Artist: STOiK

Distributed By: STOiK

Reviewed by Melissa Minners

               Earlier this month, I got a message from good friend and talented musician and producer, Marc Meriläinen.  He wondered if I would be interested in checking out some indigenous electronic pop from the Canadian artist STOiK.  I love listening to new types of music and trust Marc as knowing talent when he hears it.  I couldn’t wait to check out STOiK’s debut album, Pareidolia.

               Reading STOiK’s biography is quite interesting.  According to their website and Facebook page, STOiK lives in the future – 2042, to be exact.  It is in this time that the Earth becomes uninhabitable and humans are forced to leave.  Those that refuse, most of whom are Indigenous, move underground and their descendants survive through the use of ancient knowledge and practice.  STOiK is a group of Indigenous artists and warriors who live in this future.  Led by Gidochige, which translates to “He plays music” in Anishinaabemowin, the group performs Indigenous EDM with hints of Pow Wow Techno. 

               Before I write the rest of this review, I should give you a little background regarding my introduction to indigenous music.  For two years in elementary school, I had a teacher named Mrs. Ruth Levine who was very much into the arts and history.  While other classrooms were being taught what wonderful things our country did for the Native Americans, we were being taught the truth, inspired to read more about what people coming to this country did to those who were indigenous to the land.  She took us to the Museum of Natural History Native American exhibits, introduced us to artwork like sand painting, Navajo weaving and more.  Most importantly to this article, she introduced us to the music of Native Americans.  I have been a student ever since, absorbing all I can.

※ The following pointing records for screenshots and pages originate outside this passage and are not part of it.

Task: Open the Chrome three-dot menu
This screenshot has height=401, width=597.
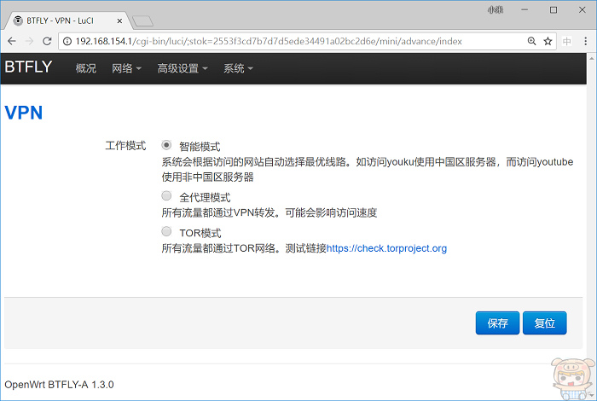Action: (x=586, y=41)
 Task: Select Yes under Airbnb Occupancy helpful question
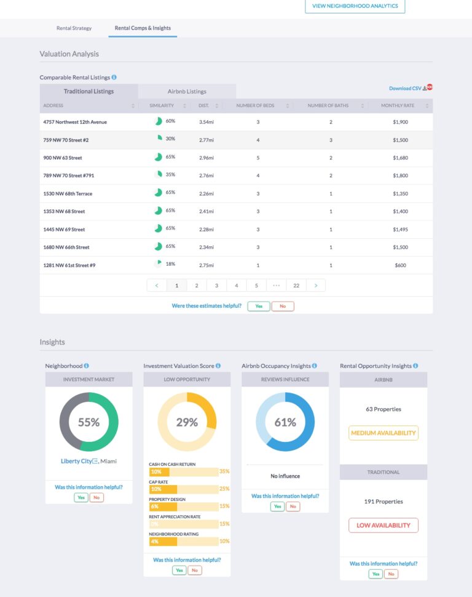(x=278, y=507)
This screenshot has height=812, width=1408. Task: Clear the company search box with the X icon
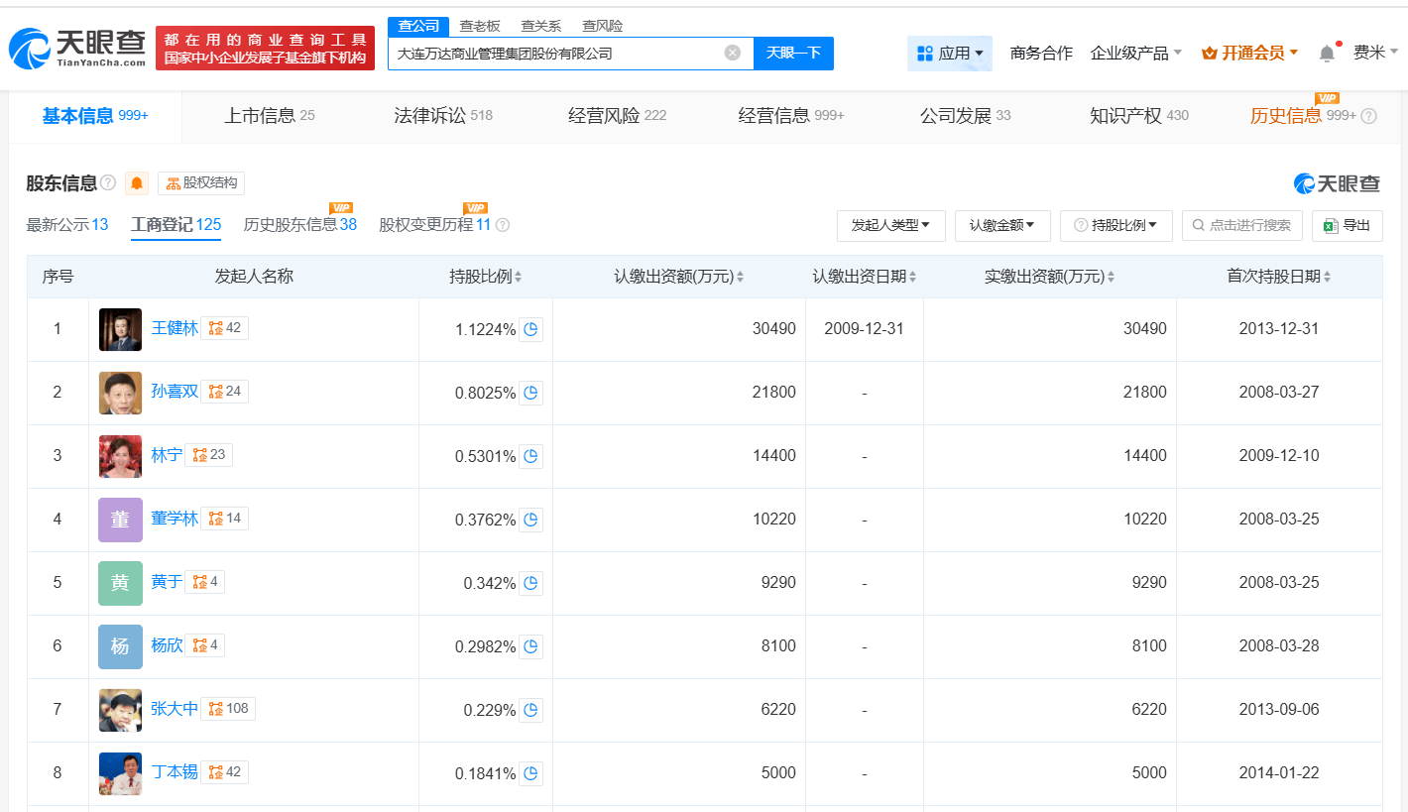pyautogui.click(x=731, y=54)
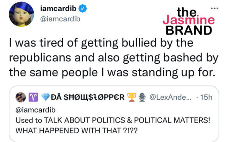
Task: Open the quoted tweet text about politics
Action: (113, 125)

               As an adult, I crave more of the arts, focusing more on the music that inspired me so greatly as a kid and how that music has evolved.  Thanks to Marc Meriläinen, I have met a number of artists in the Canadian music scene and have always enjoyed the music he has pointed me towards.  STOiK’s brand of music is a tad different from some of the stuff I have been listening to, though Alissa Skorik’s stuff did contain some bits of techno in there.  From the first track of STOiK’s Pareidolia, I was hooked.  The album contains a mix of instrumental and lyrical tracks beginning with Earth Abides.  That first track is instrumental, mixing techno sound, indigenous beats and the singing I remember so well from the music my teacher introduced me to as well as from Pow Wows I have actually been lucky enough to attend over the years.

               The lyrical tracks span the scope on topics from love to destruction to the need for awareness in a world that is slowly dying.  Most of the lyrical tracks feature the beautiful voice of Aleah Belle.  Though I loved them all, most poignant among those tracks are How's That Sound?, featuring Plex and Aleah Belle, and Behold a Pale Horse, featuring Jahkota, Plex and Drezus

How’s That Sound? may be a song based on the future that STOiK has described for itself, but I see it as more of a warning to the world today: “You can do what you want with the flowers / You can do what you want with the trees / You can do anything to the water / So long as it doesn’t affect me / And I tried speaking to you with reason / All you do is keep pulling me down / Tell me what good is having money to spend / When there’s no longer nobody around? / How’s that sound?”  Basically, it’s saying, “Attention corporations and governments who don’t care about the pollution, the destruction of our water supplies and the trees you keep taking down to make room for more industry and dwellings – you say it’s too expensive to operate in a way that leaves a smaller carbon footprint, but what good is that money you save going to be once the Earth you live on is destroyed?”  The rap in this track is awesome, discussing how we are rapidly destroying our world, both physically and socially.

Behold a Pale Horse has a bit of the beat and Indigenous song from the first track on the album, but the rap is what is most important here.  The lyrics discuss what has been done to the Indigenous people and the world we live in.  It’s an anthem for the descendants, telling them to wake up, stop letting the government hold you down, learn from the elders and become someone who can make a difference for your people and your world.  It’s important to listen to what they are saying in this song – the indigenous people were very cognizant of Mother Earth and the bounty they had been given.  They took care of the earth and only hunted what they needed.  Then others came and overhunted, polluted and took what they wanted, holding the Indigenous down, often steering them down poor paths, letting them believe they had no better choice.  This song is empowering.  It’s not exactly a call for rebellion, but it is a call to awareness and a need to find a greater path.

Much as I loved the lyrical tracks on this album, Pareidolia is so much more and I loved every single instrumental piece on this album.  ELE reminds me of Return to Innocence by Enigma…it has that soothing quality of the background wind with the synths.  New Green is another one of those tracks that mixes Indigenous percussion with some awesome synths.  If you don’t find yourself bobbing your head or perhaps wanting to get up and dance to some of the instrumental tracks on this album, you just don’t know how to enjoy music.

I’m so glad that Marc steered me towards STOiK and their debut album, Pareidolia!  What an amazing debut!